▶ PROBLEM STATEMENT
Please format every line of the records below as a JSON list of strings, one string per line, with blank lines and the pictures left out.

▶ Rows from a screen grounding dataset

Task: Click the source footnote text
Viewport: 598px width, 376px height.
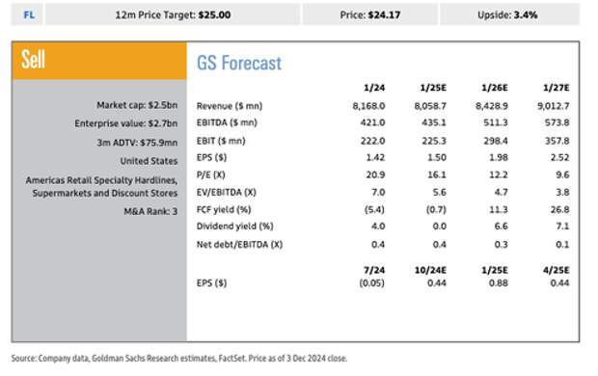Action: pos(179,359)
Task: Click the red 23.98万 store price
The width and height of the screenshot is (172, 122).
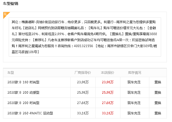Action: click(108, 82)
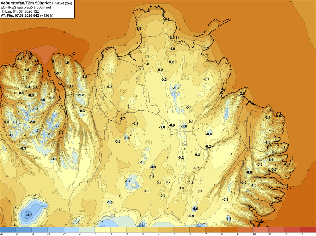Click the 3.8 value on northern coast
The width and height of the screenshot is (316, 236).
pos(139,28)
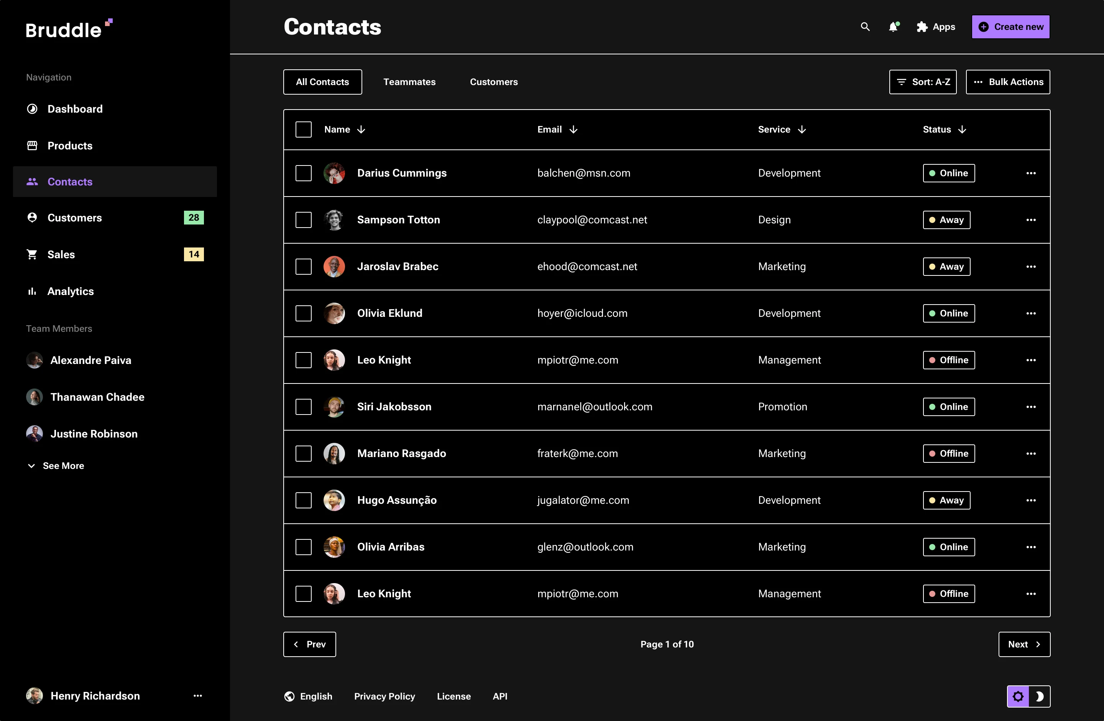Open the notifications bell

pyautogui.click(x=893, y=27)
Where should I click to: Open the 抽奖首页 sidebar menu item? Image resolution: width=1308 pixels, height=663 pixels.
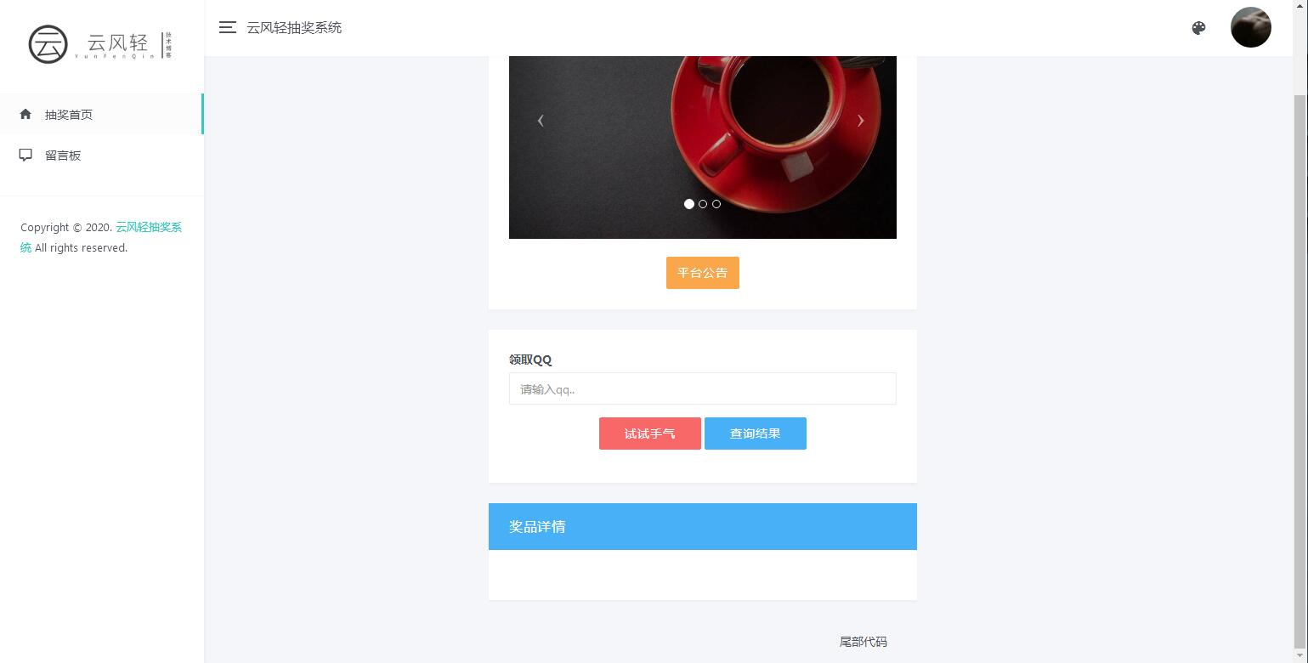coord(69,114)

▶ RESPONSE BELOW
[
  "Task: Click the source footnote text",
  "Viewport: 598px width, 376px height.",
  "Action: pos(179,359)",
  "Task: Click the red 23.98万 store price",
  "The width and height of the screenshot is (172, 122).",
  "Action: click(108, 82)",
  "Click the 3.8 value on northern coast",
  "The width and height of the screenshot is (316, 236).",
  "pos(139,28)",
  "Open the notifications bell",
  "pyautogui.click(x=893, y=27)",
  "Where should I click to: Open the 抽奖首页 sidebar menu item? Image resolution: width=1308 pixels, height=663 pixels.",
  "coord(69,114)"
]